Saved data entries:
•••••
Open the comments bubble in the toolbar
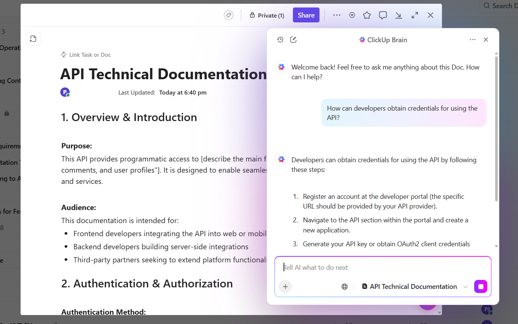Viewport: 518px width, 324px height. (x=383, y=15)
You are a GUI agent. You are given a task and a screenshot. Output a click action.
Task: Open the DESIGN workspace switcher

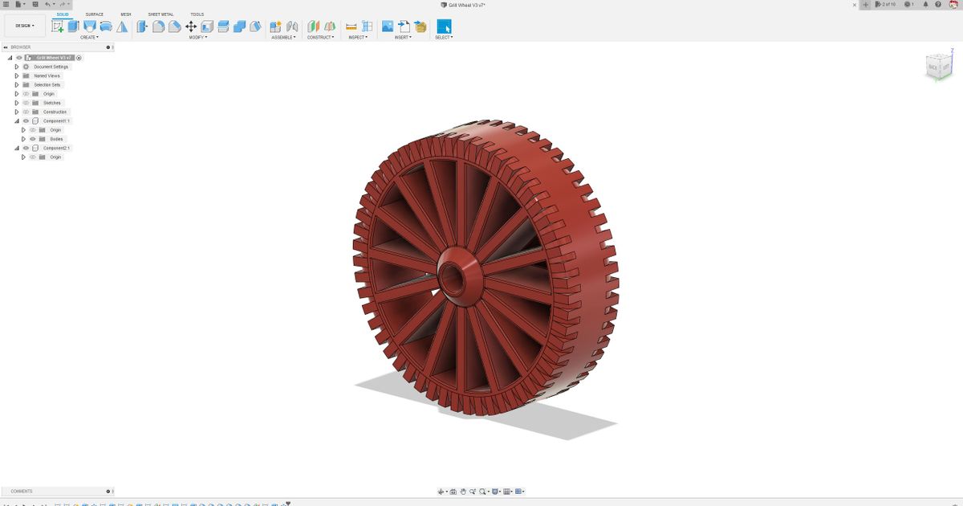(24, 25)
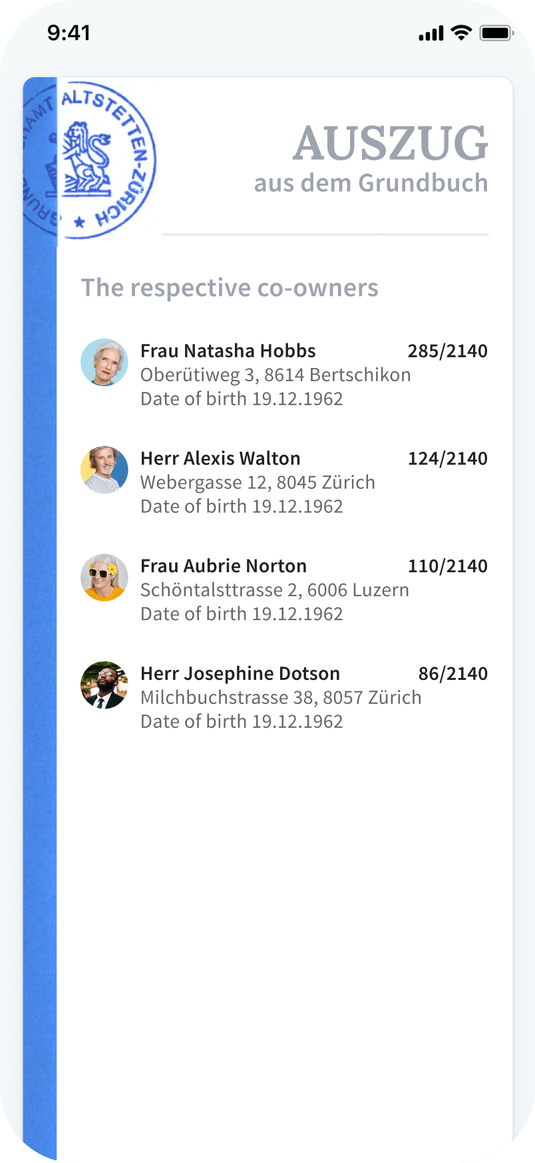This screenshot has width=535, height=1163.
Task: Tap Josephine Dotson's profile photo
Action: click(104, 685)
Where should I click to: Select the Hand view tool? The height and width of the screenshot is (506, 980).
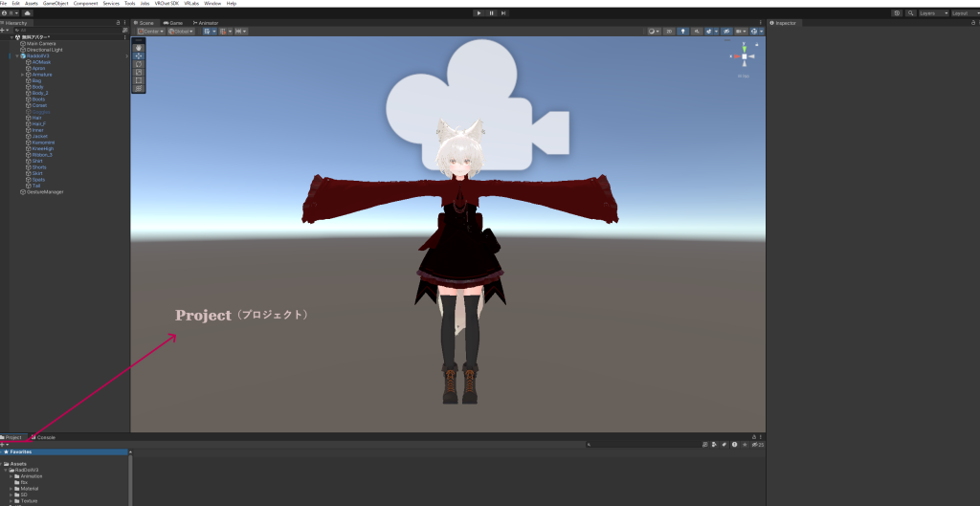[139, 48]

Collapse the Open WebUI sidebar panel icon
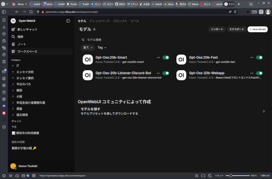[x=68, y=20]
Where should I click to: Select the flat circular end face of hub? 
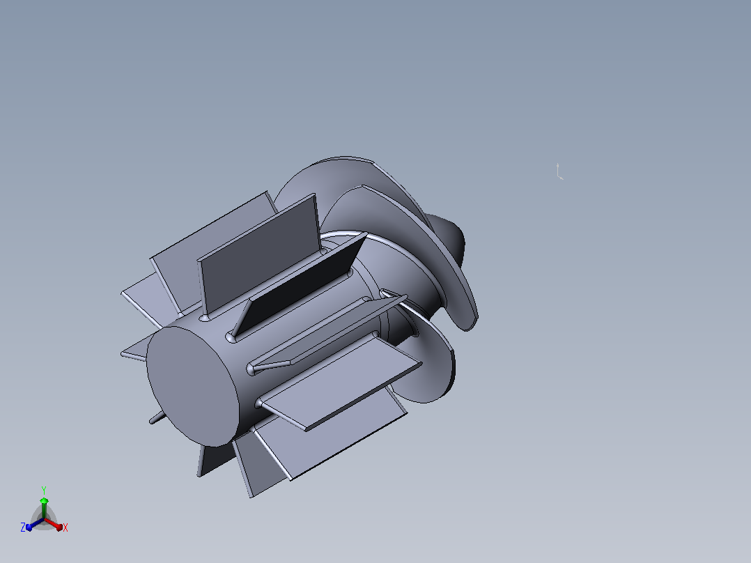[192, 386]
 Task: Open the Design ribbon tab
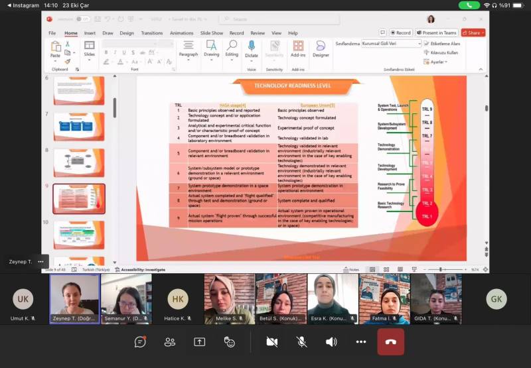[x=127, y=32]
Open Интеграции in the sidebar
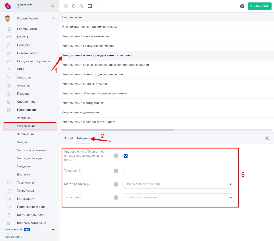 (26, 199)
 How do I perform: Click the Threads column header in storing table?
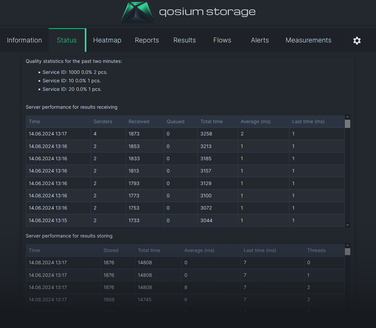(316, 250)
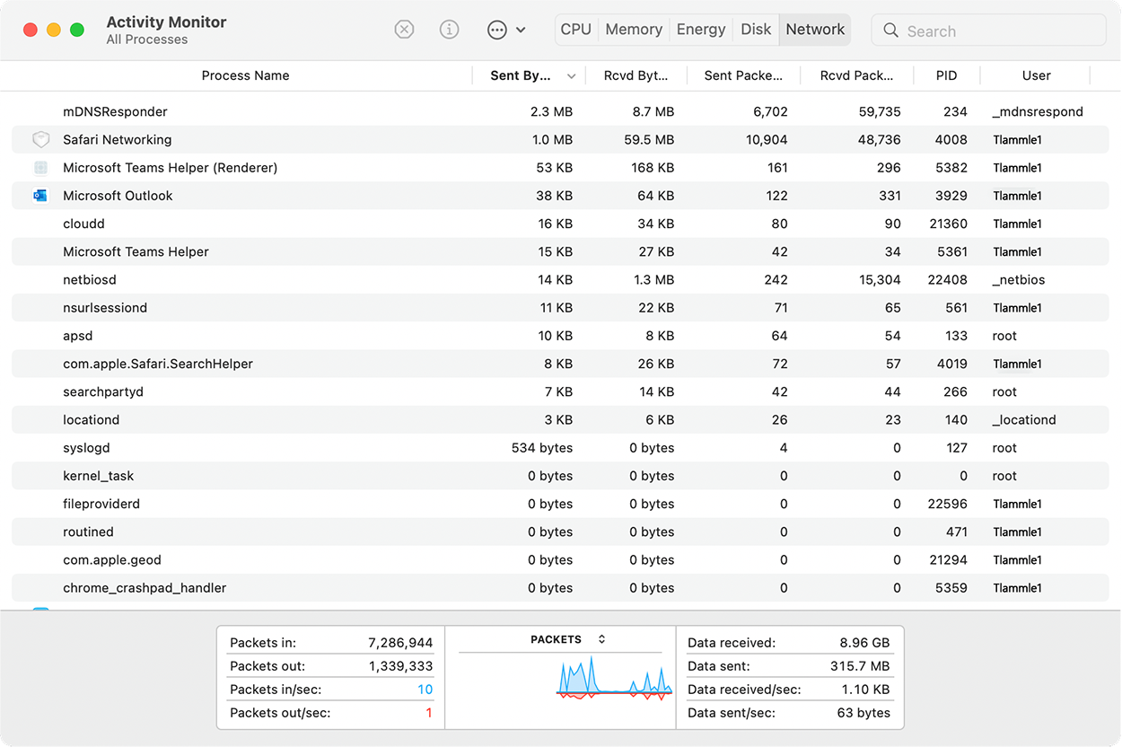Open the Inspect process info icon
This screenshot has height=747, width=1122.
click(x=449, y=29)
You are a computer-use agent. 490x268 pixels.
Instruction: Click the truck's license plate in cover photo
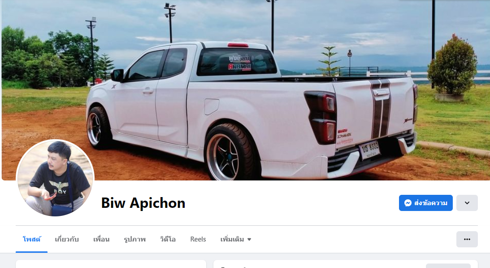point(369,150)
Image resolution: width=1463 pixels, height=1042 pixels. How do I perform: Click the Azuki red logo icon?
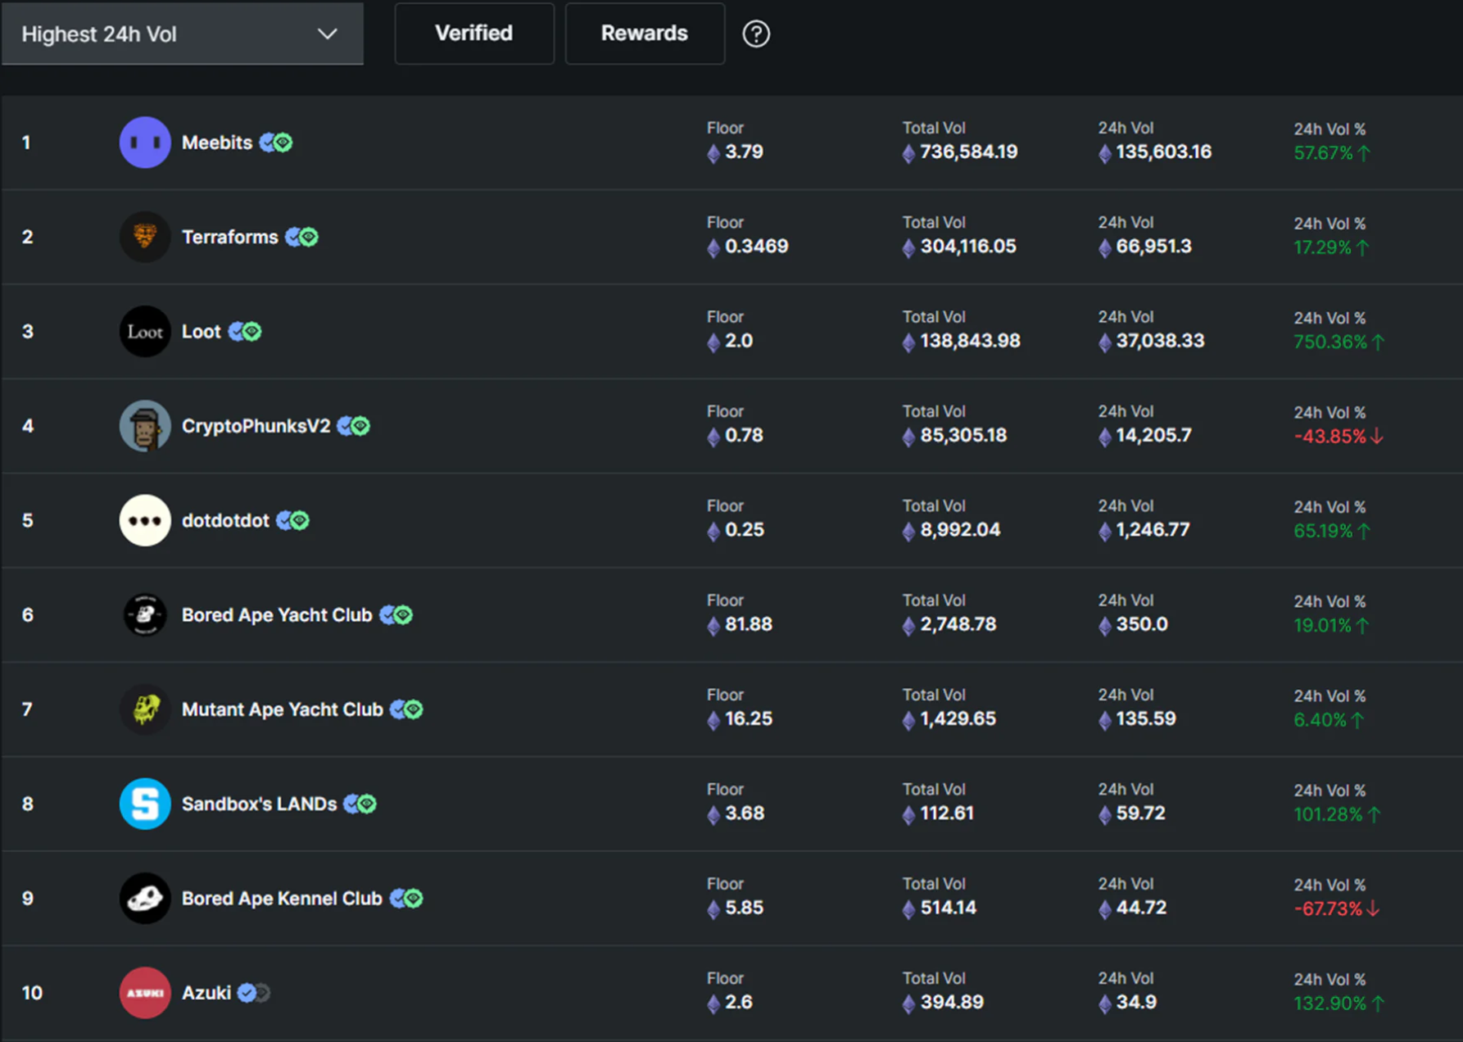(x=145, y=993)
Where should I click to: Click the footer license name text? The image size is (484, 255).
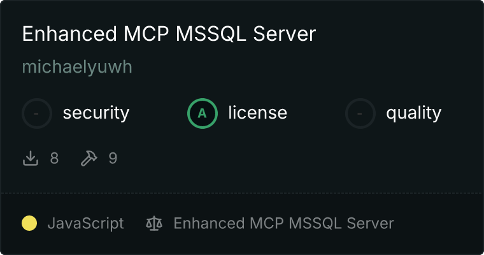pos(283,224)
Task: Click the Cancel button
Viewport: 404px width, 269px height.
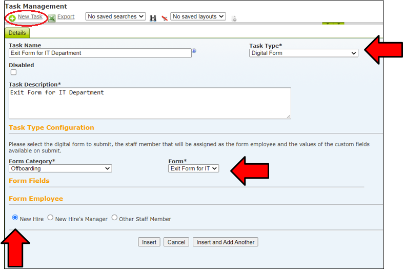Action: (176, 242)
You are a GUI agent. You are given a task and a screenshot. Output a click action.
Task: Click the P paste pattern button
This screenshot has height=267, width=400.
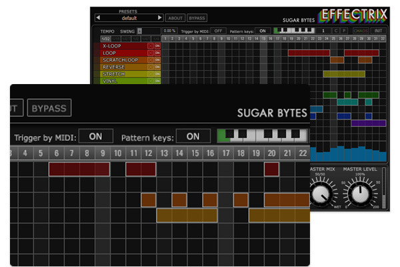pyautogui.click(x=344, y=31)
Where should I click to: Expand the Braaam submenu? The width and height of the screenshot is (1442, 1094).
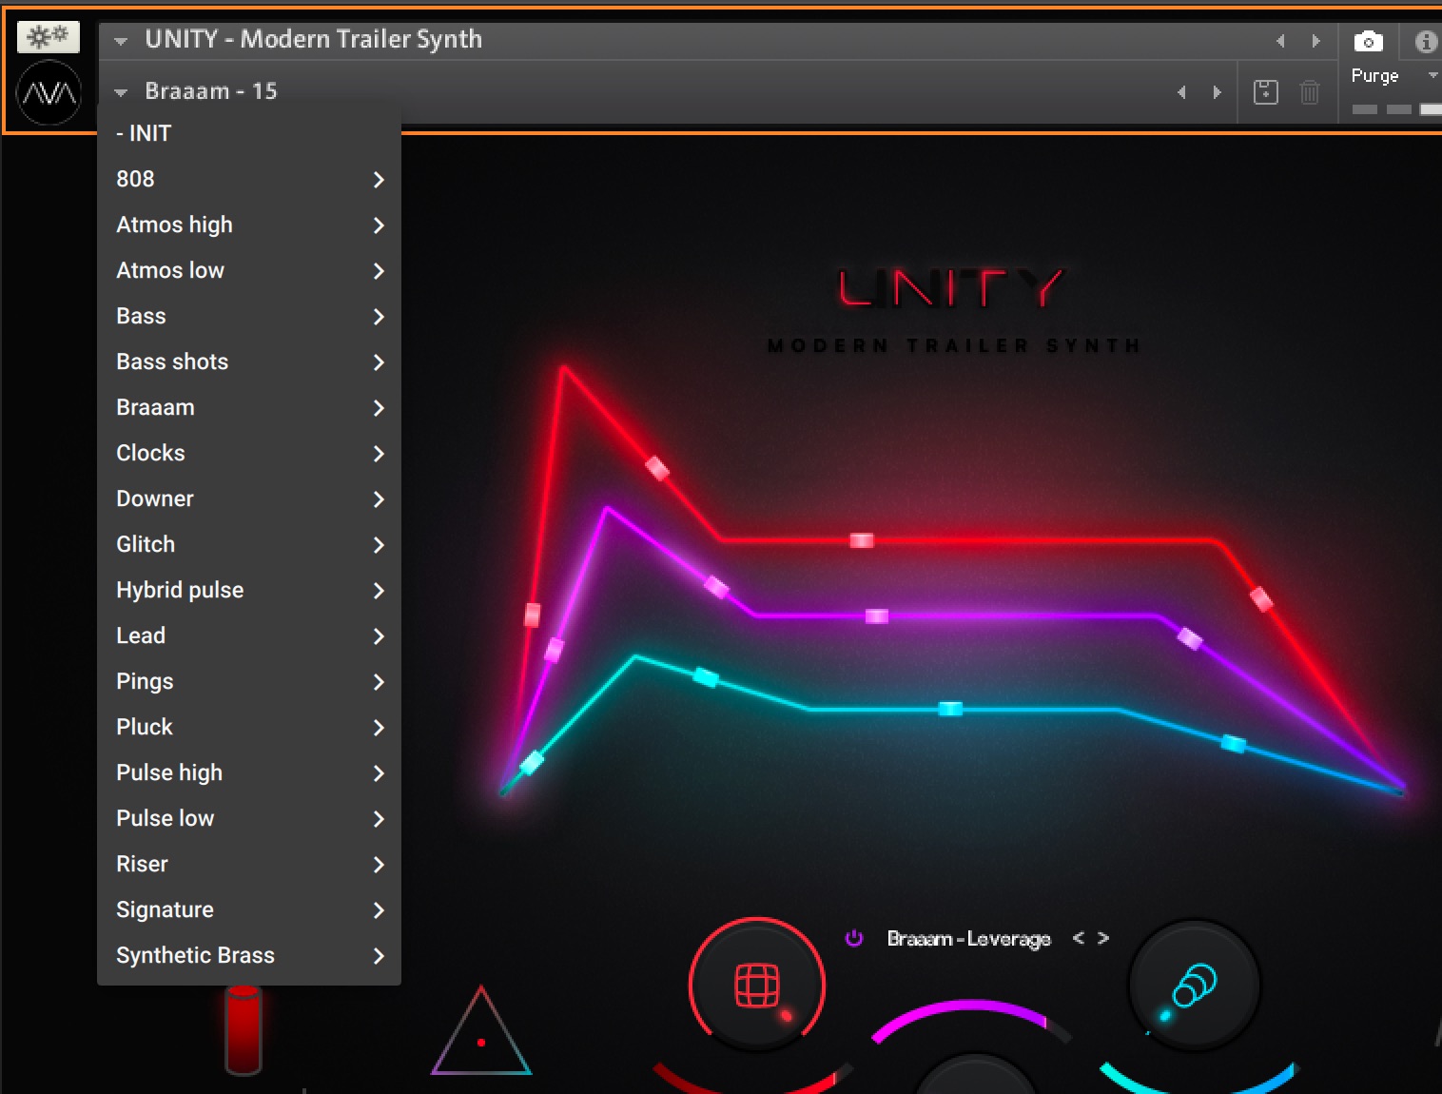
•••••
- What the exercise asks
The records above must be copied exactly, with no pictures carried over.

- Result of this exercise
Open the comments bubble in the toolbar
Viewport: 518px width, 324px height. (x=383, y=15)
You are a GUI agent. You are given a task and a screenshot. Output a click action.
Task: Open the DESIGN workspace switcher

(24, 25)
This screenshot has width=535, height=1163.
Task: Tap Josephine Dotson's profile photo
Action: click(104, 685)
Where should I click to: Select the Hand view tool? The height and width of the screenshot is (506, 980).
[139, 48]

Collapse the Open WebUI sidebar panel icon
[x=68, y=20]
Where should I click to: Select the flat circular end face of hub? 
[192, 386]
 Task: Open the Design ribbon tab
[x=127, y=32]
Open Интеграции in the sidebar
 (26, 199)
 How do I perform: Click the Threads column header in storing table?
(316, 250)
Open the Inspect process info icon
This screenshot has height=747, width=1122.
click(x=449, y=29)
You are a computer-use agent. 490x268 pixels.
Instruction: Click the truck's license plate in cover photo
point(369,150)
Image resolution: width=1463 pixels, height=1042 pixels. How do I perform: Click the Azuki red logo icon?
(x=145, y=993)
Where should I click to: Click the footer license name text? The image size is (484, 255).
pos(283,224)
Task: Click the Cancel button
Viewport: 404px width, 269px height.
Action: (176, 242)
You are a GUI agent. You are given a task and a screenshot. Output a click action.
Task: Click the P paste pattern button
This screenshot has height=267, width=400.
pyautogui.click(x=344, y=31)
Where should I click to: Expand the Braaam submenu? The width and height of the screenshot is (1442, 1094).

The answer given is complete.